The expected output is the line with "You are a GUI" plus all lines after it to the end of the material below, reproduced exactly, with pictures omitted and nothing else included.

★ ★ ★ ★ ★

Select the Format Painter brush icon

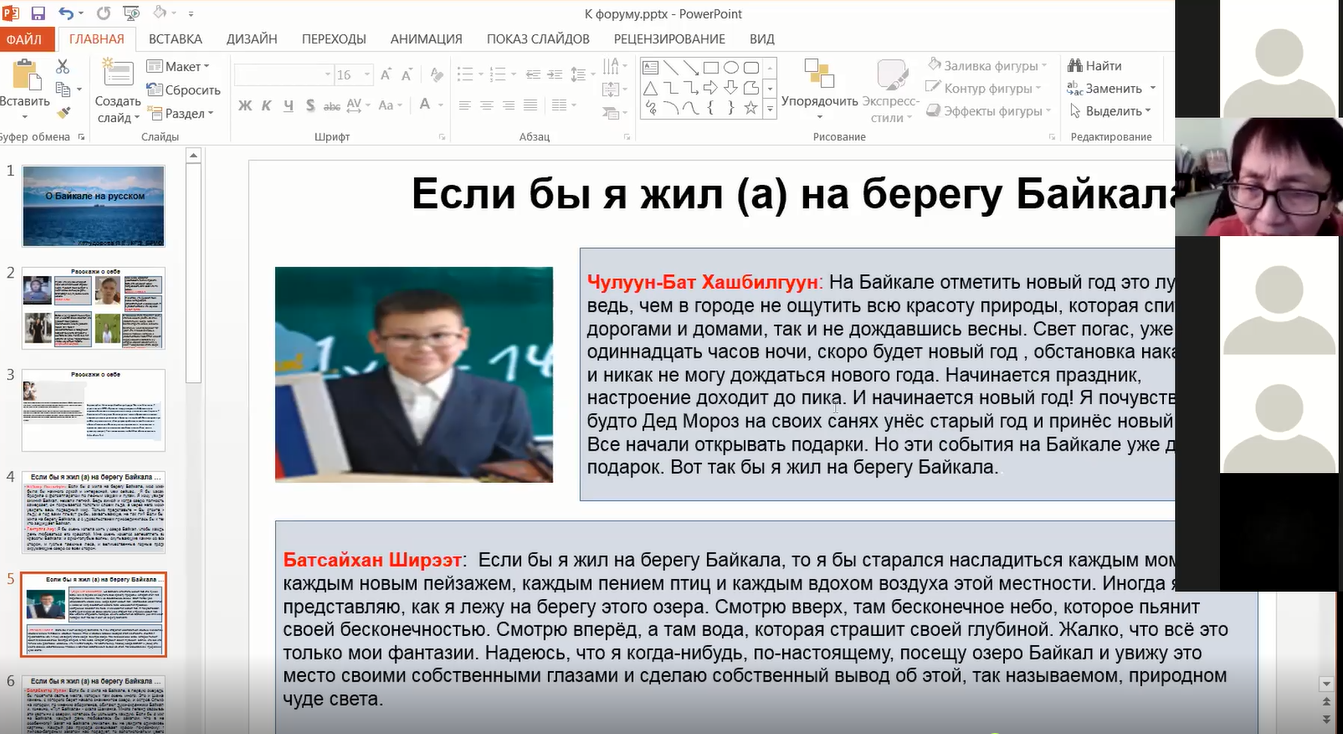coord(63,113)
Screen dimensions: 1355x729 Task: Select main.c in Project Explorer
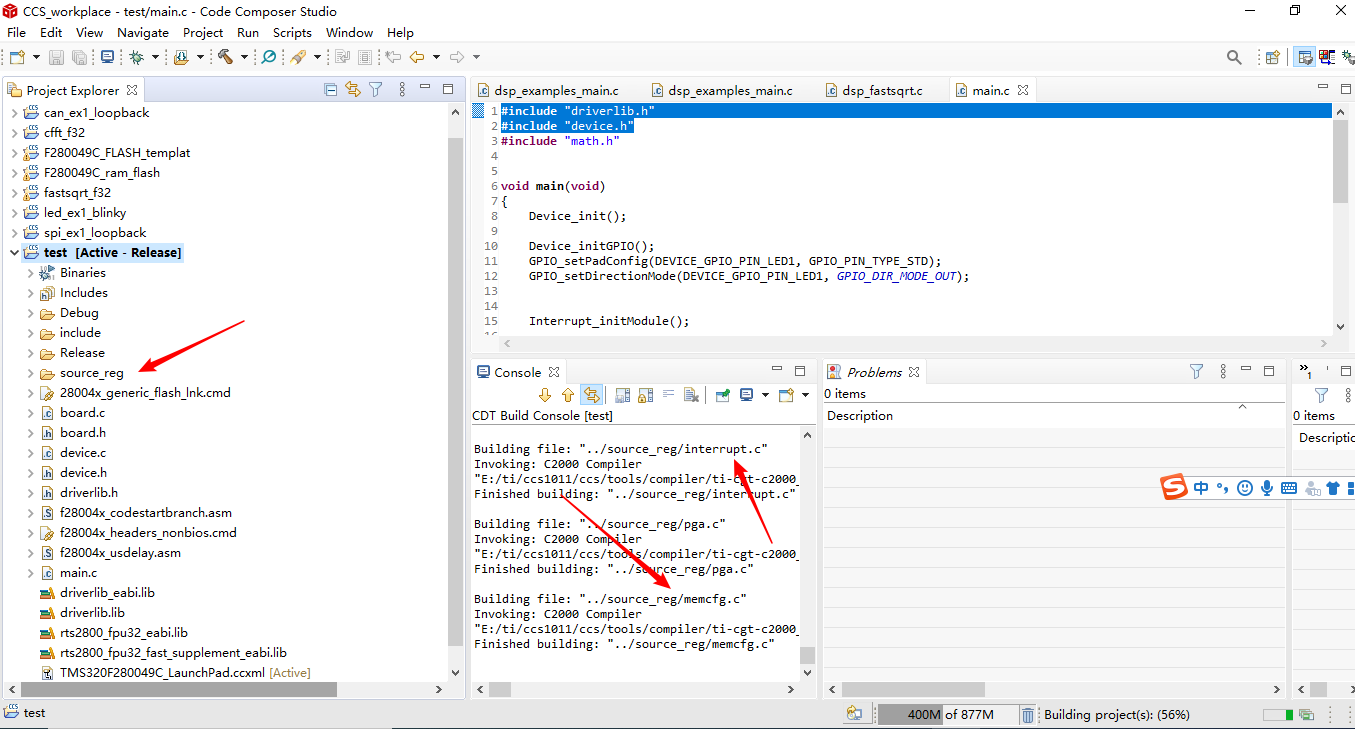click(x=78, y=573)
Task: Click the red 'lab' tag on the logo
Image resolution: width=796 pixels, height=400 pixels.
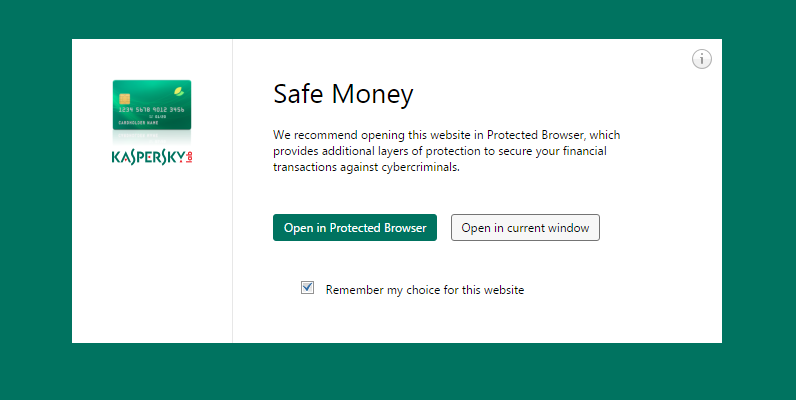Action: pyautogui.click(x=188, y=157)
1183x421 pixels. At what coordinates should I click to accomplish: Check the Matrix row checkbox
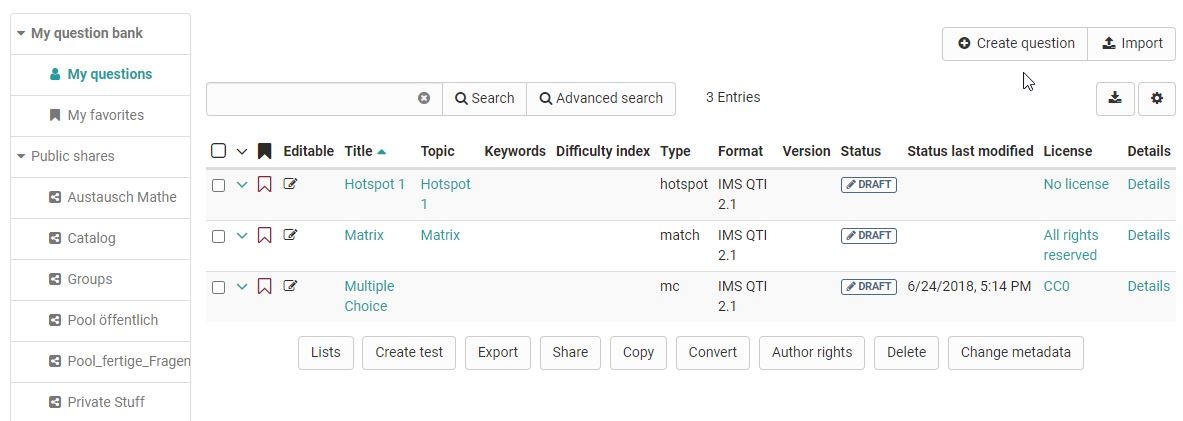click(219, 236)
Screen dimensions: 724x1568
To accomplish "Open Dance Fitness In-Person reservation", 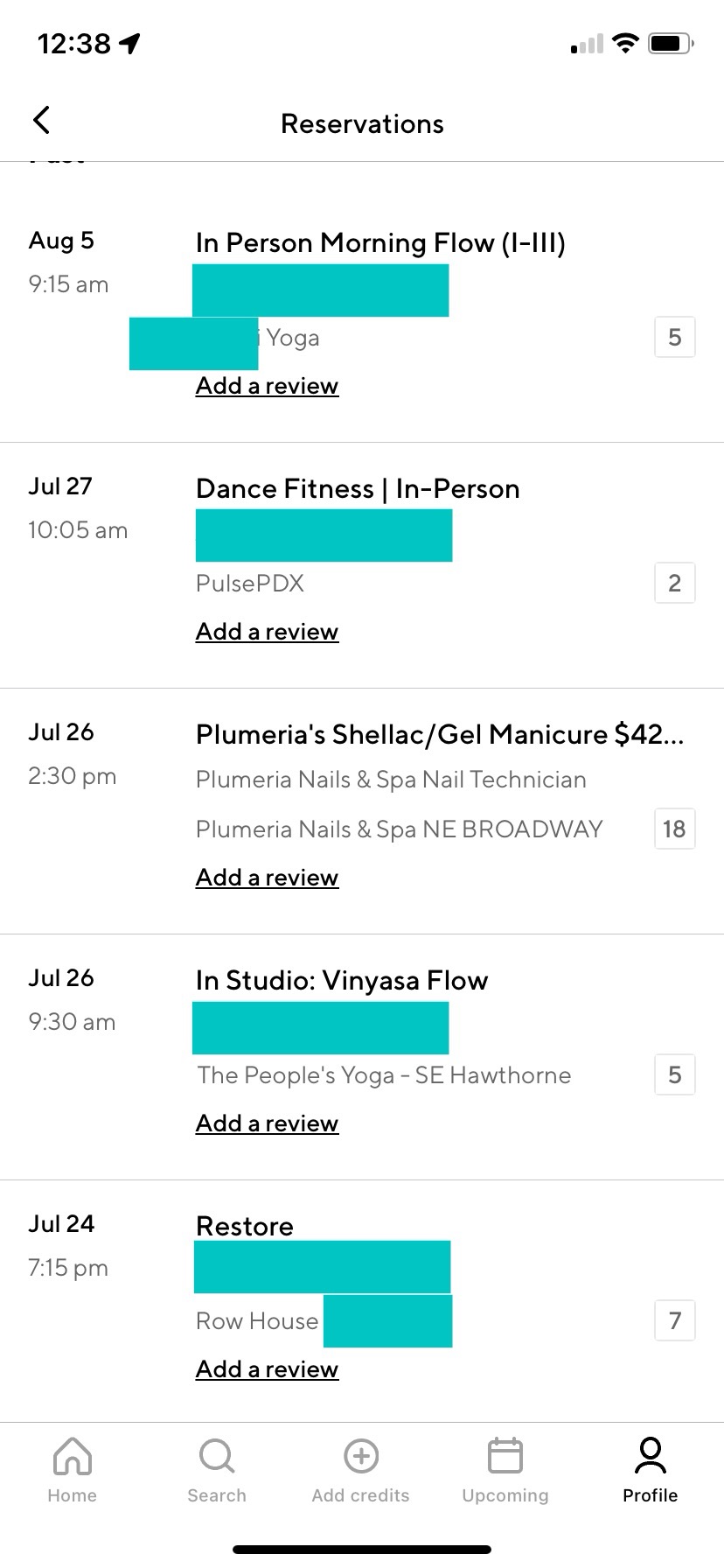I will click(x=358, y=489).
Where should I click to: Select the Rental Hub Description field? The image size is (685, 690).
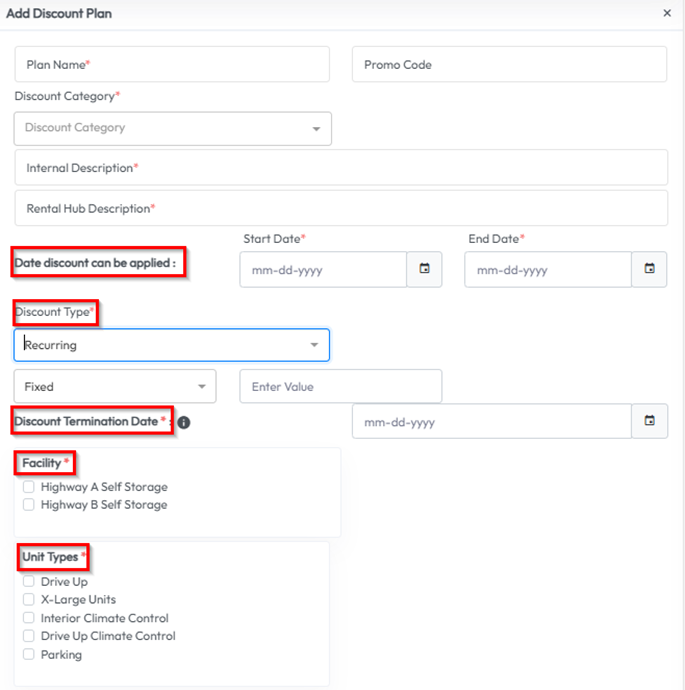point(341,209)
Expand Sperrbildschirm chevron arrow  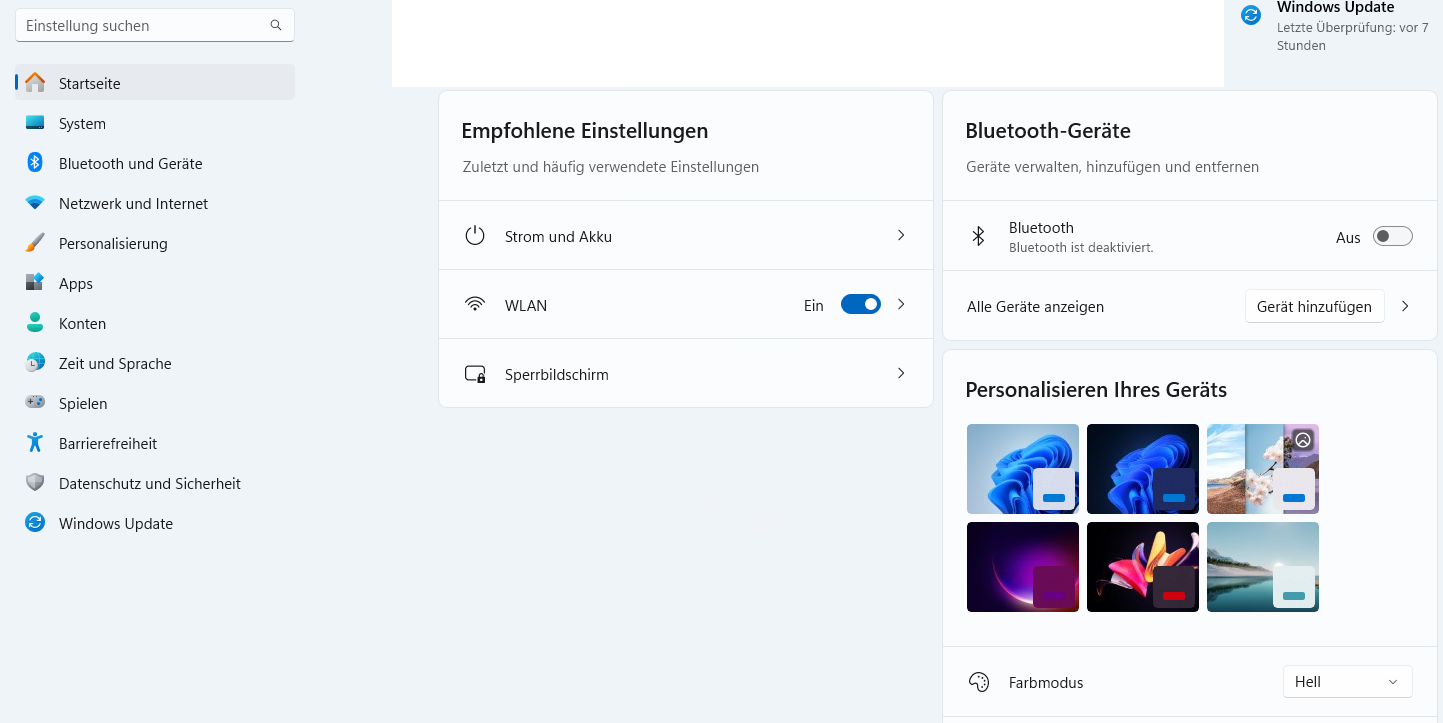901,374
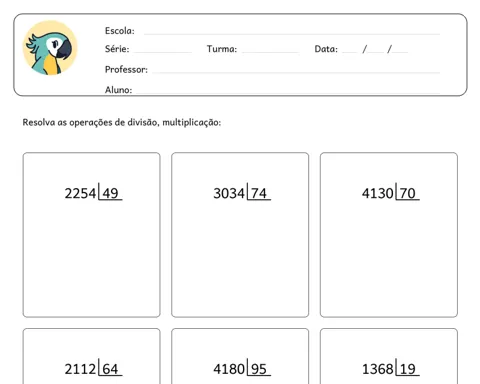Click the Escola label
480x384 pixels.
tap(120, 31)
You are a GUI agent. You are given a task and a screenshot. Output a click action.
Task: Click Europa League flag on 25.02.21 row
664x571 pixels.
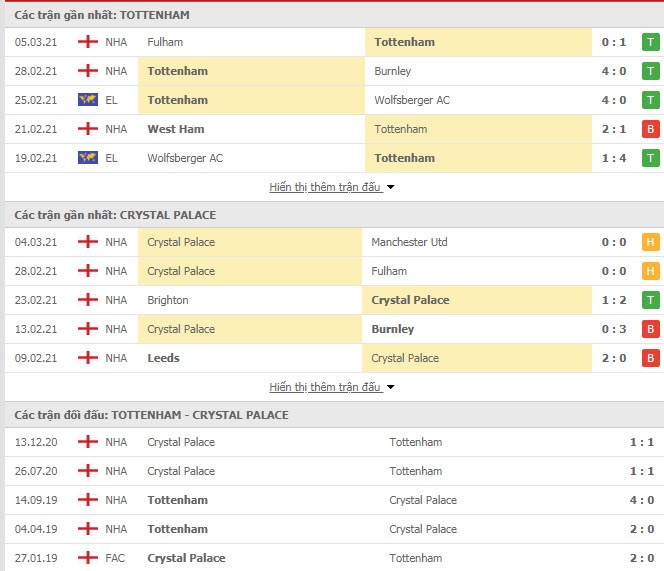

★ ★ ★ ★ ★

# ANSWER AREA
You are a GUI agent. You are given a task and a screenshot. Output a click action.
Task: Click Europa League flag on 25.02.21 row
664x571 pixels.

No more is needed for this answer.